• _Data shown_
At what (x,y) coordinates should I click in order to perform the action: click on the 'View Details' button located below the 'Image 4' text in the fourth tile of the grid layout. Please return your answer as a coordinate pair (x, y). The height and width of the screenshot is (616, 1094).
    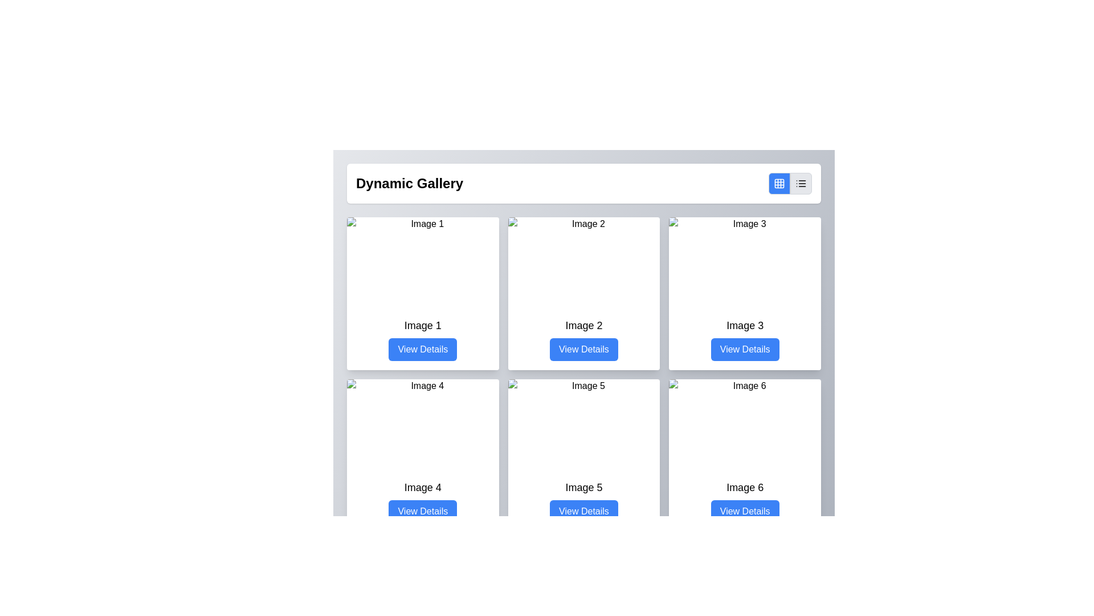
    Looking at the image, I should click on (422, 500).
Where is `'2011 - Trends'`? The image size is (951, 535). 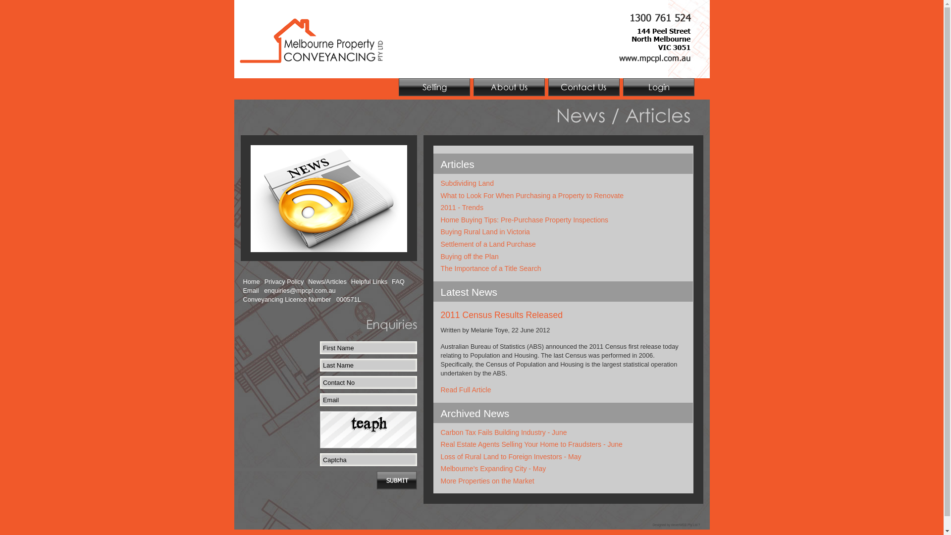 '2011 - Trends' is located at coordinates (461, 207).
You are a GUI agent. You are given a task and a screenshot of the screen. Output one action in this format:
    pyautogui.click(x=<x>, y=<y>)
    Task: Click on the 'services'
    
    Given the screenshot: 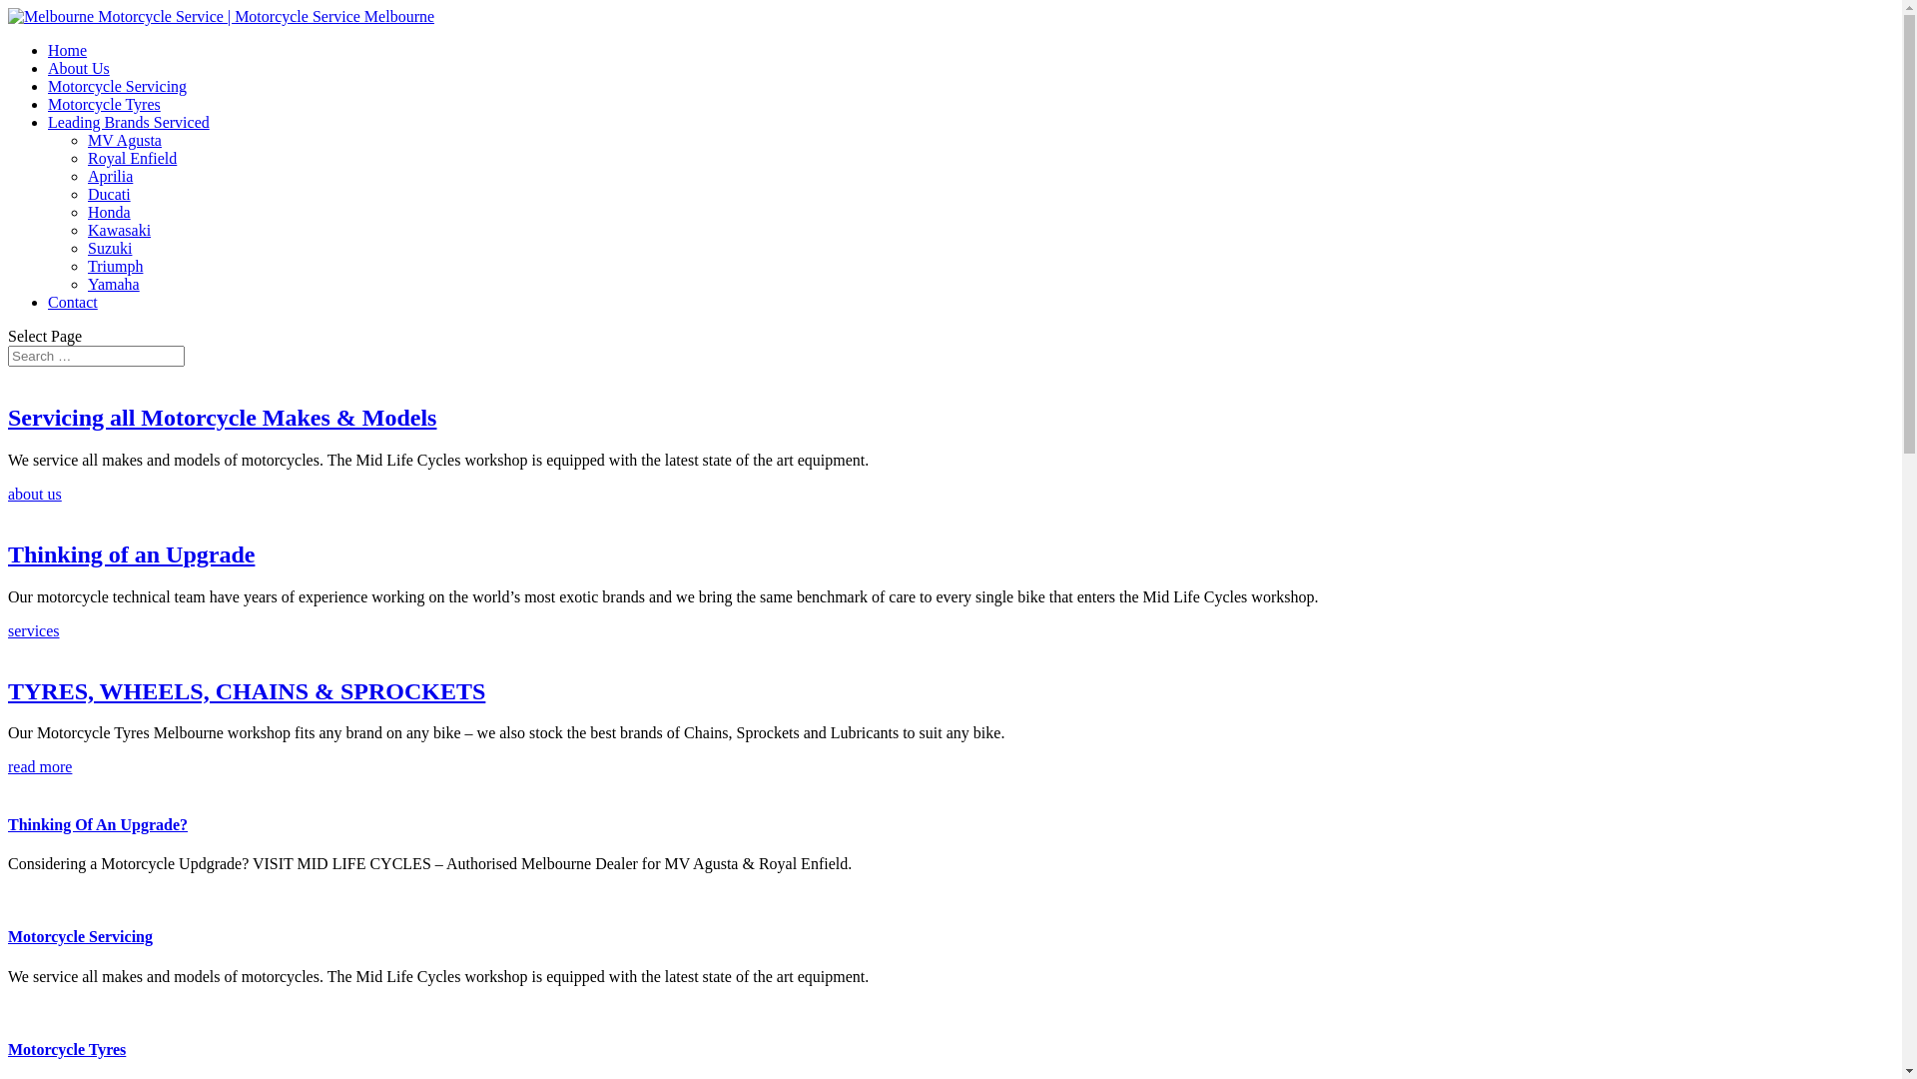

• _Direction_
Please find every line in the listing above that contains the string "action", matching case exactly, and copy each of those lines out in full.

• _Solution below_
At what (x,y) coordinates should I click in order to perform the action: click on the 'View Details' button located below the 'Image 4' text in the fourth tile of the grid layout. Please return your answer as a coordinate pair (x, y). The height and width of the screenshot is (616, 1094).
You are a GUI agent. You are given a task and a screenshot of the screen. Output one action in this format:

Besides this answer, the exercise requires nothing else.